→ **DESCRIPTION OF THE TASK**:
Word for word, copy the line containing "Task: Select Bitmap Layer 1 in Bitmaps panel" and every line after it in the records below, leaving pictures out.

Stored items
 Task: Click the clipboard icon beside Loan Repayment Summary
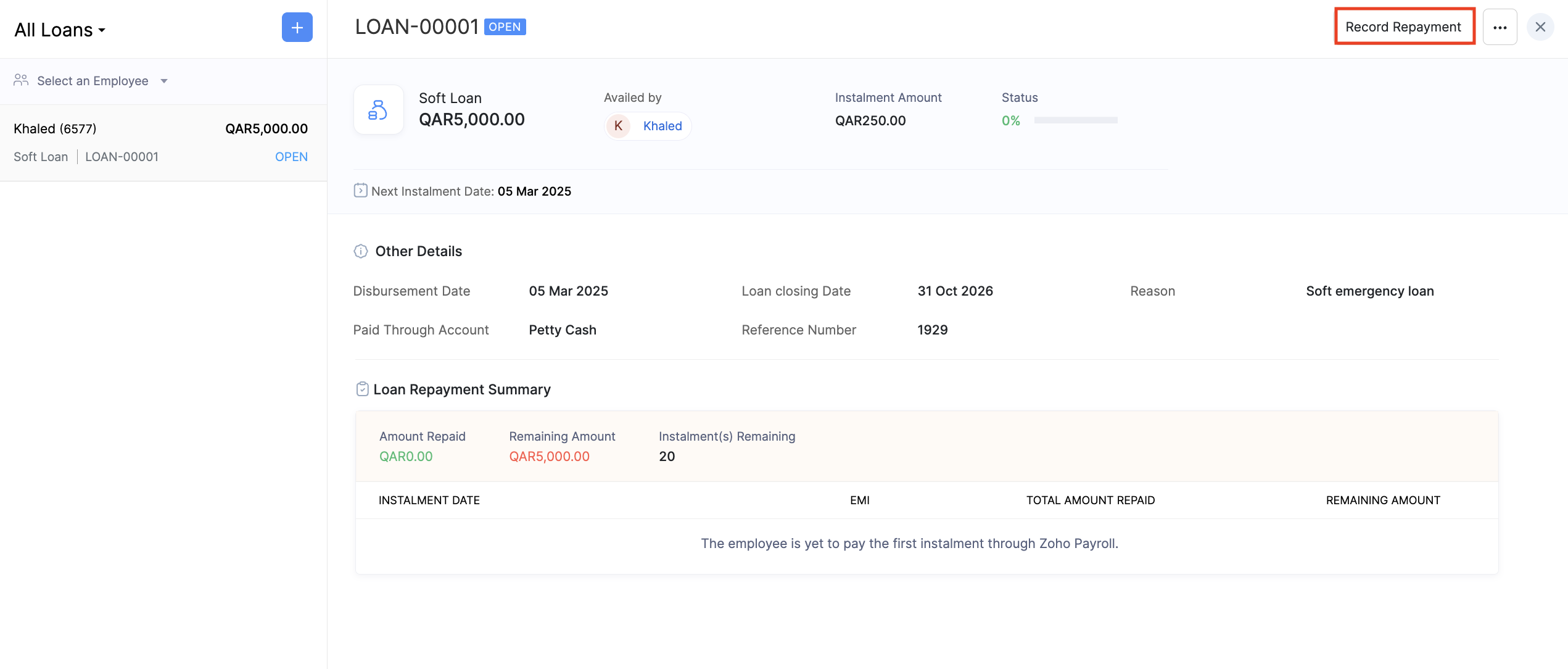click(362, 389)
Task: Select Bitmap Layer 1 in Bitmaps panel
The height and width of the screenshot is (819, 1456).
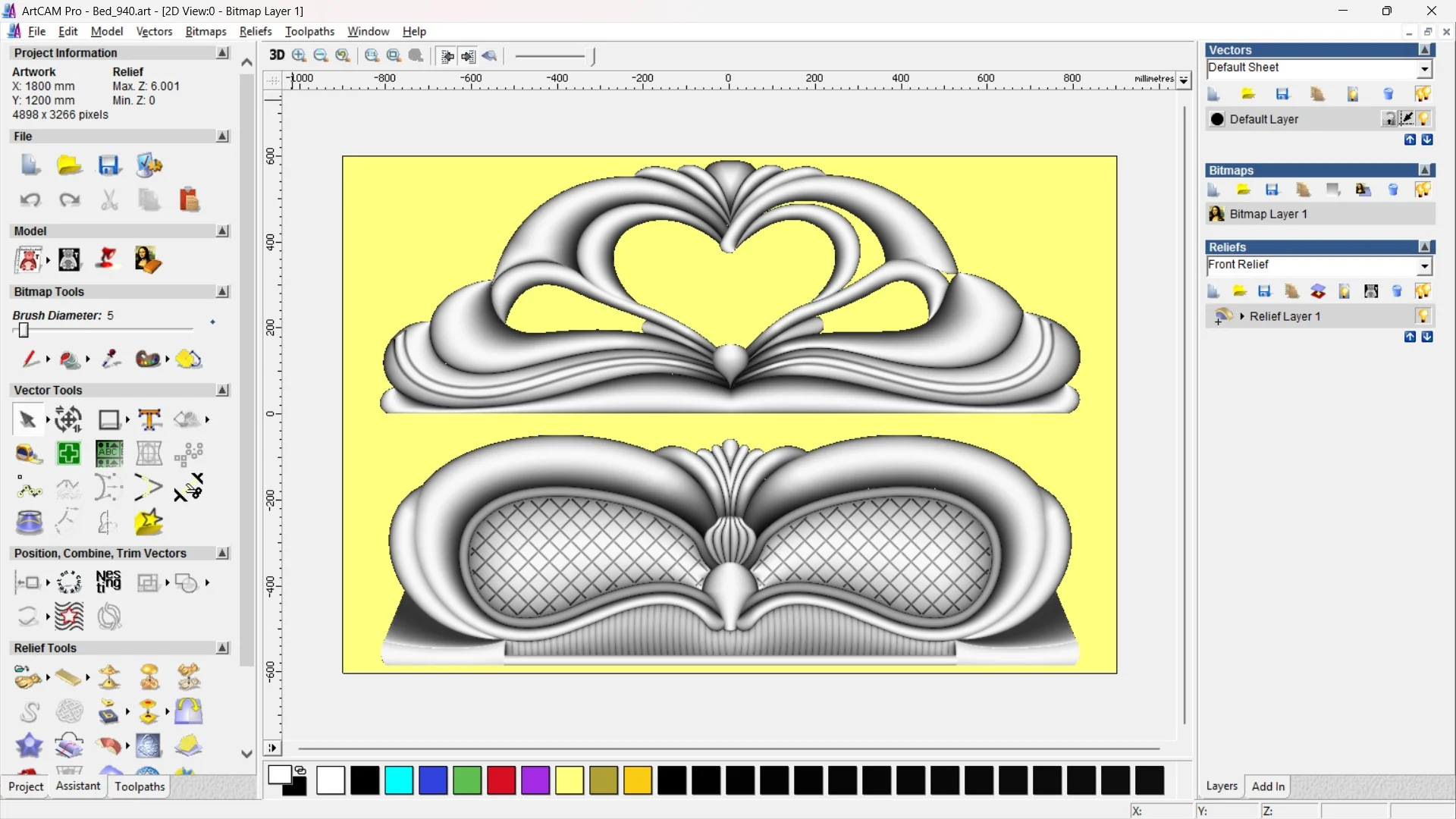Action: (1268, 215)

→ **ANSWER SECTION**:
Task: Select Bitmap Layer 1 in Bitmaps panel
The height and width of the screenshot is (819, 1456).
Action: (1268, 215)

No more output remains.